◆ Description of the task: Every entry must be repeated exactly in the answer.
──────── Source material
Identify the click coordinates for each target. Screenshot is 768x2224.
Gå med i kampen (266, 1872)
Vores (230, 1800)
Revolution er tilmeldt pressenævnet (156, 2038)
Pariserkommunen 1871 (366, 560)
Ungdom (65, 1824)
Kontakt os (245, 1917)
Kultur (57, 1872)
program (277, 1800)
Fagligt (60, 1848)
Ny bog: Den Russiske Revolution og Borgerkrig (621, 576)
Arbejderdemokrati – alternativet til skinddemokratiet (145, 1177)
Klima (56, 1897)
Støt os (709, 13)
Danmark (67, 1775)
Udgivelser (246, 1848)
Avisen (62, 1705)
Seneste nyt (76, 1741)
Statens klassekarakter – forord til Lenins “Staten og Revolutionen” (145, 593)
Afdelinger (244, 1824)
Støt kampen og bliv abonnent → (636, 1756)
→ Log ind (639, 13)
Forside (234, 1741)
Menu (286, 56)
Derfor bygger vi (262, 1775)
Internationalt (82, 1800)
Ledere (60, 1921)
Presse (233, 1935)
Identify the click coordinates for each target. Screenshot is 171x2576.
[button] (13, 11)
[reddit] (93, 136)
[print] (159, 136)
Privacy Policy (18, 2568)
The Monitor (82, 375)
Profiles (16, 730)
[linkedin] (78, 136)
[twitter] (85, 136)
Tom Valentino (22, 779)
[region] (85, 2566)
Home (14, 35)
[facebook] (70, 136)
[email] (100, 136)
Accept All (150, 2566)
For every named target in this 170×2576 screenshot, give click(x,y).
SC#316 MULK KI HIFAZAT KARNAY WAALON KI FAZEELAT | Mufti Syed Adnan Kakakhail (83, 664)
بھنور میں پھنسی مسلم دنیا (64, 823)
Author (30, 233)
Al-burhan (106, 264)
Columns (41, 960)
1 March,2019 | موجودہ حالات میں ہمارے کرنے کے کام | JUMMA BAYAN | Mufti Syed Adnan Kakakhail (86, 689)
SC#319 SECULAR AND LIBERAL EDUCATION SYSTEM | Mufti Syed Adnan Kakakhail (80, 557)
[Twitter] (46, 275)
────────────────
◆ Completed exercise:
Identify the click coordinates for each target. Screenshot is 768x2224.
Gå med i kampen (266, 1872)
Vores (230, 1800)
Revolution er tilmeldt pressenævnet (156, 2038)
Pariserkommunen 1871 (366, 560)
Ungdom (65, 1824)
Kontakt os (245, 1917)
Kultur (57, 1872)
program (277, 1800)
Fagligt (60, 1848)
Ny bog: Den Russiske Revolution og Borgerkrig (621, 576)
Arbejderdemokrati – alternativet til skinddemokratiet (145, 1177)
Klima (56, 1897)
Støt os (709, 13)
Danmark (67, 1775)
Udgivelser (246, 1848)
Avisen (62, 1705)
Seneste nyt (76, 1741)
Statens klassekarakter – forord til Lenins “Staten og Revolutionen” (145, 593)
Afdelinger (244, 1824)
Støt kampen og bliv abonnent → (636, 1756)
→ Log ind (639, 13)
Forside (234, 1741)
Menu (286, 56)
Derfor bygger vi (262, 1775)
Internationalt (82, 1800)
Ledere (60, 1921)
Presse (233, 1935)
Identify the click coordinates for each target. Screenshot is 171x2576.
[button] (13, 11)
[reddit] (93, 136)
[print] (159, 136)
Privacy Policy (18, 2568)
The Monitor (82, 375)
Profiles (16, 730)
[linkedin] (78, 136)
[twitter] (85, 136)
Tom Valentino (22, 779)
[region] (85, 2566)
Home (14, 35)
[facebook] (70, 136)
[email] (100, 136)
Accept All (150, 2566)
For every named target in this 170×2576 screenshot, give click(x,y).
SC#316 MULK KI HIFAZAT KARNAY WAALON KI FAZEELAT | Mufti Syed Adnan Kakakhail (83, 664)
بھنور میں پھنسی مسلم دنیا (64, 823)
Author (30, 233)
Al-burhan (106, 264)
Columns (41, 960)
1 March,2019 | موجودہ حالات میں ہمارے کرنے کے کام | JUMMA BAYAN | Mufti Syed Adnan Kakakhail (86, 689)
SC#319 SECULAR AND LIBERAL EDUCATION SYSTEM | Mufti Syed Adnan Kakakhail (80, 557)
[Twitter] (46, 275)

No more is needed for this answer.